Disadvantages of Globalisation
1. Instability in the Market:
The removal of trade restrictions and increased freedom of movement are cited as reasons why national policies and regional cultures are being undermined by proponents of globalisation. Labour markets are impacted when people cross borders in quest of higher-paying jobs or when businesses outsource work and positions to cheaper labour markets.
What is Outsourcing?
One of the significant effects of globalisation is outsourcing. Outsourcing is the practice of contracting out third-party activities that were previously handled by the organisation. For instance, many businesses now contract with other organisations to provide security services. Due to the development of faster methods of communication, especially the development of information technology, it has become more intense in recent times. Modern telecommunication systems allow digitized text, speech, and visual information related to these services to be transmitted in real-time across continents and national boundaries.
2. Causes Environmental Damage:
Transporting products and people across borders releases greenhouse gases and has a negative impact on the environment. Industries like fishing and logging frequently relocate to areas with the best economic opportunities or rules, which has led to overfishing and deforestation in some regions of the world.

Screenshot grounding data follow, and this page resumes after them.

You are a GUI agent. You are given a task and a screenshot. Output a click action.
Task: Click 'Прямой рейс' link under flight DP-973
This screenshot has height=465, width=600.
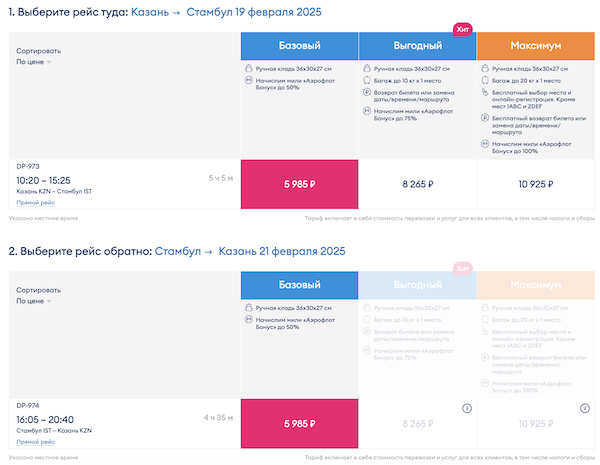35,202
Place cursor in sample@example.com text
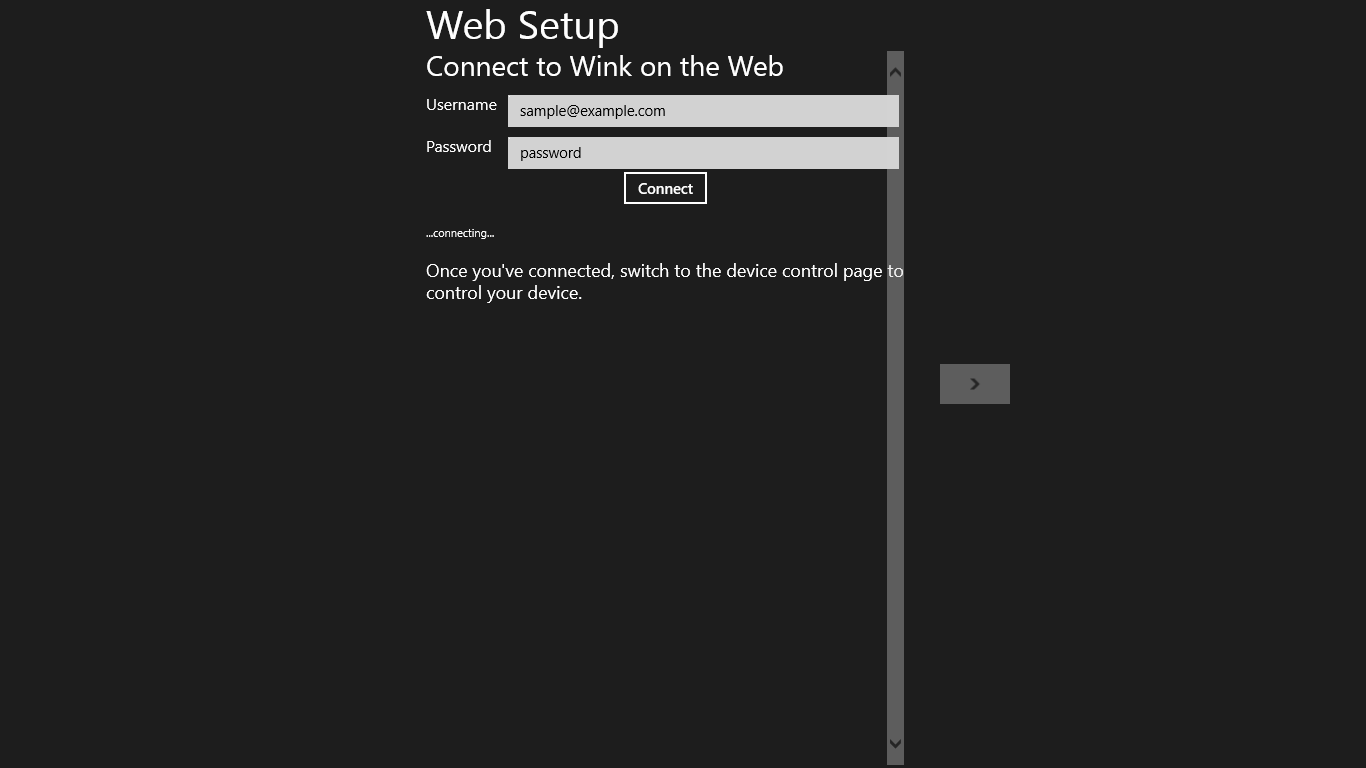The height and width of the screenshot is (768, 1366). 592,111
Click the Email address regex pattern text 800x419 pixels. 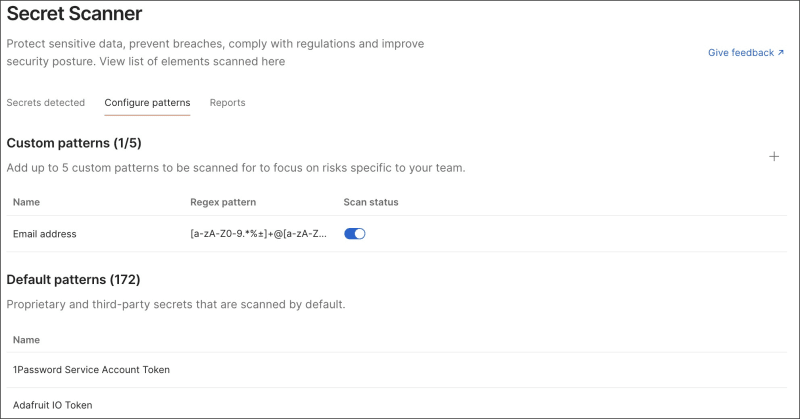pos(259,234)
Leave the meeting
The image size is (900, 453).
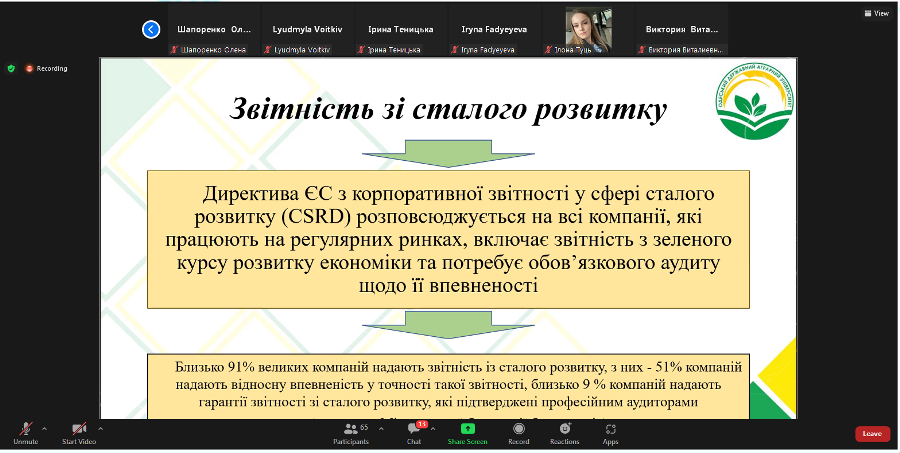871,433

3. Encourages Worldwide Economic Recessions:
A greater likelihood of global recessions exists in tightly integrated global markets. A good illustration of how interconnected global markets are and how financial issues in one country or region can quickly influence other parts of the world is the 2007–2009 financial crisis and the Great Recession. The ability of individual countries to effectively use monetary and fiscal policy to govern the national economy is diminished by globalisation.